I think yesterday will be remembered for the years to come as a critical day. It’s like a city of the size of Milan starting to change the door locks for all the apartments at once. I’m surprised there hasn’t been more confusion.

Myself, I’m starting to consider some other kind of authentication, as the passphrases I use for the keys are quite long, and I’m tired of having to key it in every time I start the system. SmartCard and authentication tokens start to look quite nice, and it would be a nice test for Gentoo’s PAM infrastructure.

It’s unfortunate that Alon, who as far as I remembered managed these things, left Gentoo yesterday :/ Although I suppose that if I am to start looking into these things I might be able to lend a hand.

At the moment, I’m oriented toward an authentication token, as that would make it possible for me to have it around on the laptop too at any time. Strangely enough, I found an Italian producer, Eutronsec, and their CryptoIdentity token seems to be supported by pcsclite.

SmartCards are more likely useful in an organisation where you’d have one reader on a given system and many many cards around. Here I’d just have one reader and one smartcard if I did go that way. If the Italian ID card was a SmartCard I could have chosen that, but at the moment it doesn’t look like a convenient idea.

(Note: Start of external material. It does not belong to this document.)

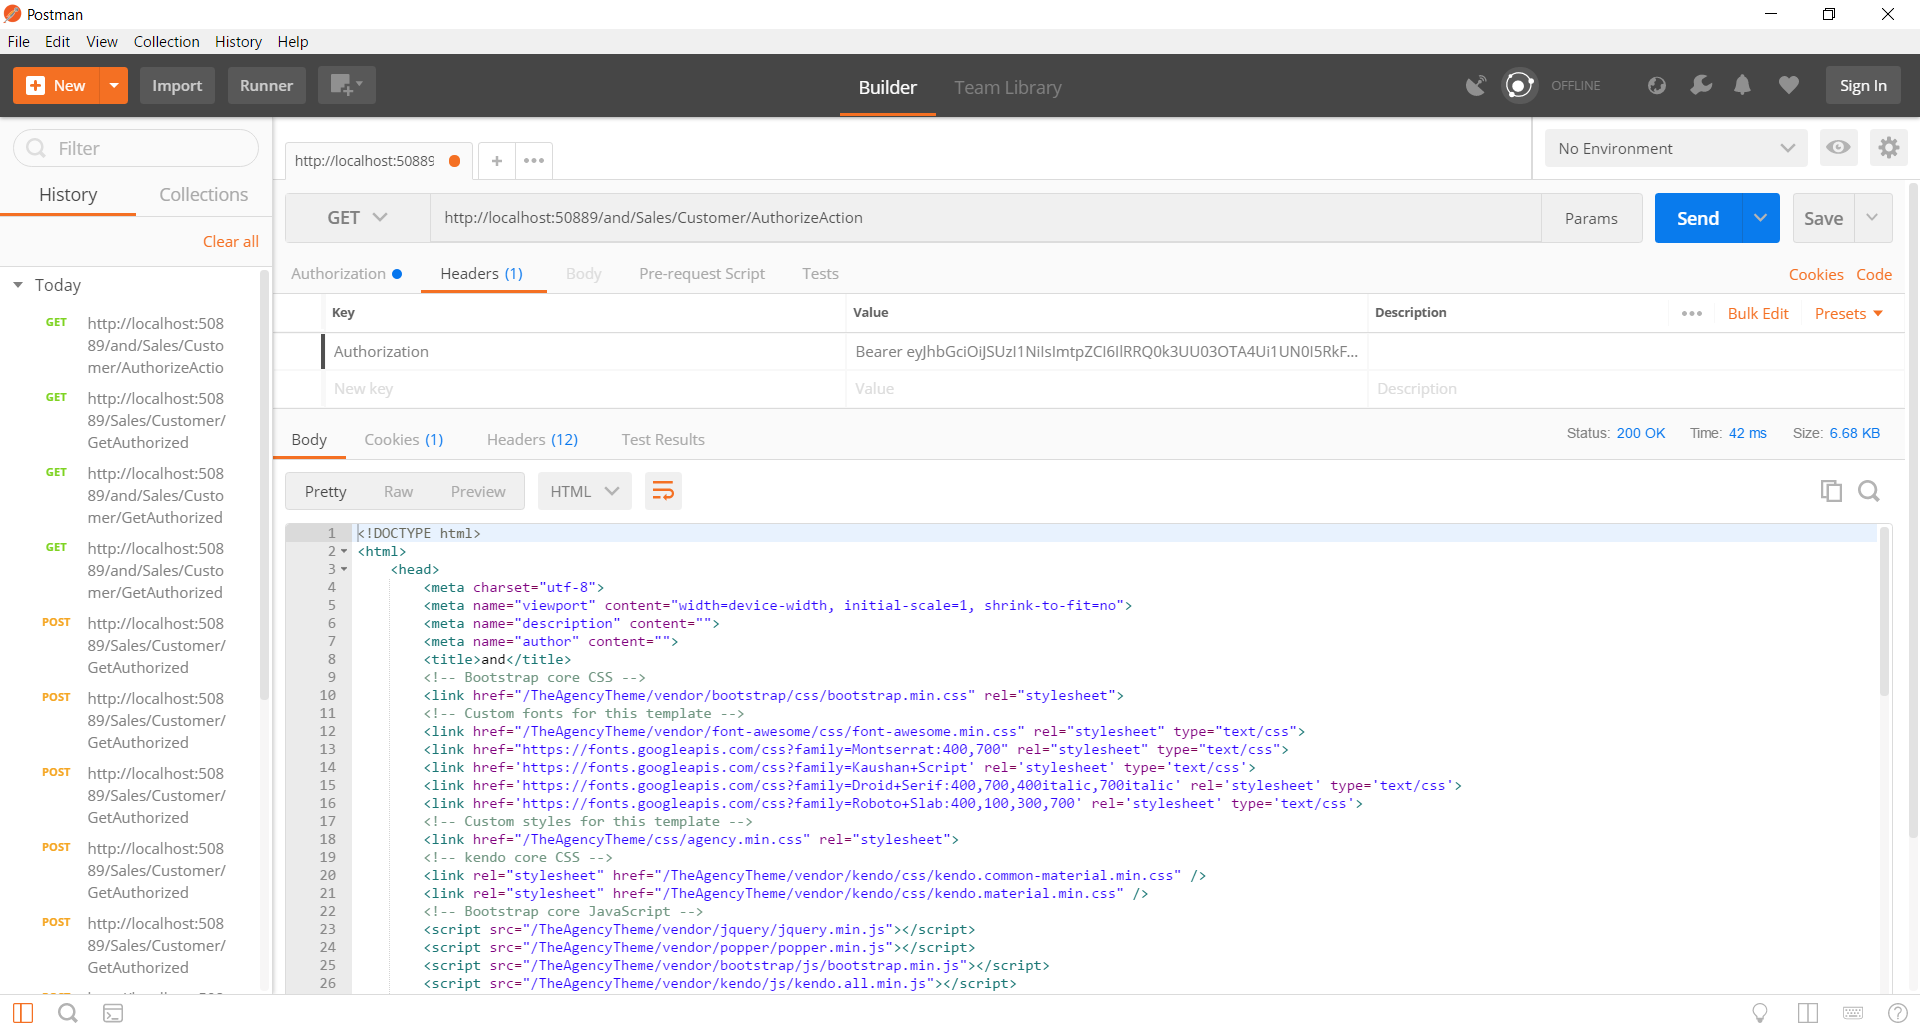Open the Postman Console
Image resolution: width=1920 pixels, height=1030 pixels.
tap(113, 1012)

Unfortunately it seems like Eutronsec only sells to other companies, I’ve mailed them asking if they could sell to single entities, but I haven’t received an answer yet. I’m afraid I’ll have to start looking for alternatives if I want to proceed on this road.

On a totally different topic, but still related to “little differences”, I’m having difficulties finding cups that I can use with my espresso machine. Usual teacups that my family uses for coffee (yeah they are quite larger for coffee, we’re used to those though, a six servings Moka is good for three here) tend to be too thin at the bottom and large at the top, so the coffee spills a lot, especially when doing a hot boiling espresso. Mugs are quite better for the task, but all the ones I have here are little less than 9.5 centimetres (little more than three and a half inches), and require to be skewed to enter the espresso machine.

The idea would be an 8.5cm cup, but I can’t seem to find them in the shops around here, they are either 6 centimetres, which is way too short, or they are the “usual” mug size. In a Chinese shop around here I found some nice cups that are about 12cm actually, I was tempted to take one to hold the milk for cappuccino, actually, but they are quite too high for the espresso machine.